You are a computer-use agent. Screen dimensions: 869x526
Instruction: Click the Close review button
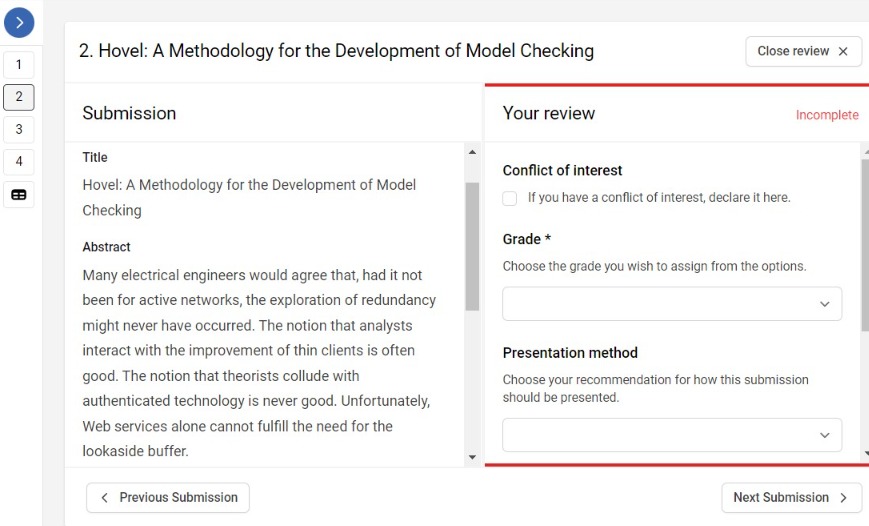[x=803, y=51]
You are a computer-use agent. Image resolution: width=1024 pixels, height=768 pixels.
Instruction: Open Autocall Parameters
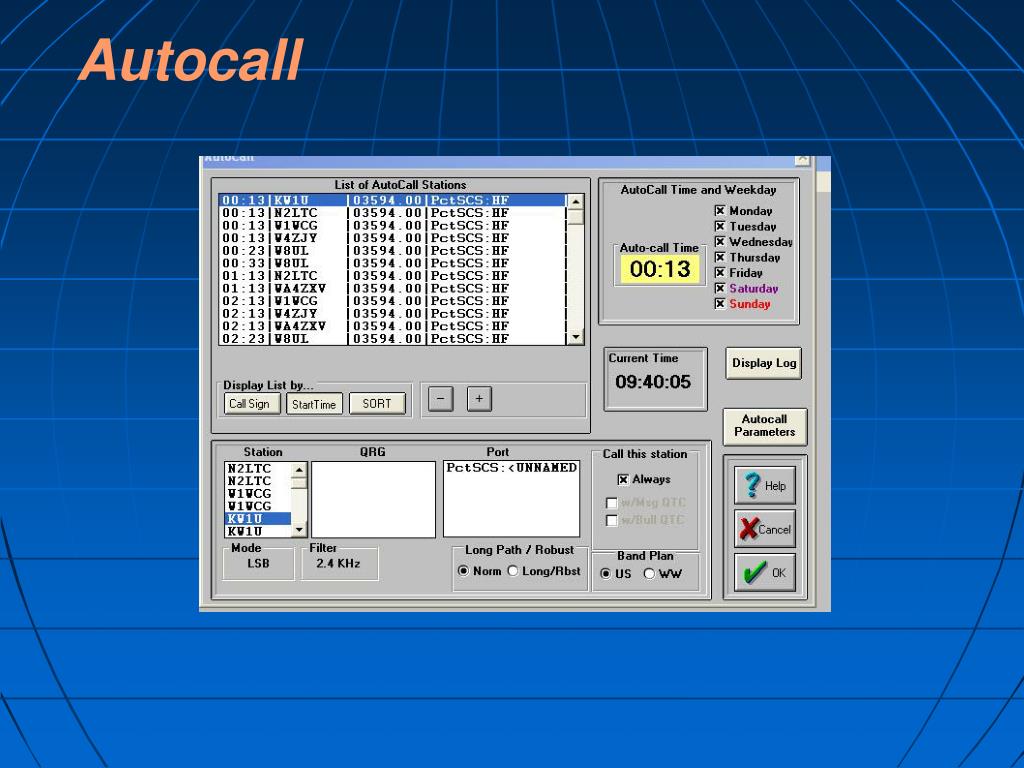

== EXERCISE INSTRUCTIONS ==
For every line above that includes the string "agent", copy the line.

== WRITTEN SOLUTION ==
You are a computer-use agent. Screen dimensions: 869x526
You are a computer-use agent. Image resolution: width=1024 pixels, height=768 pixels.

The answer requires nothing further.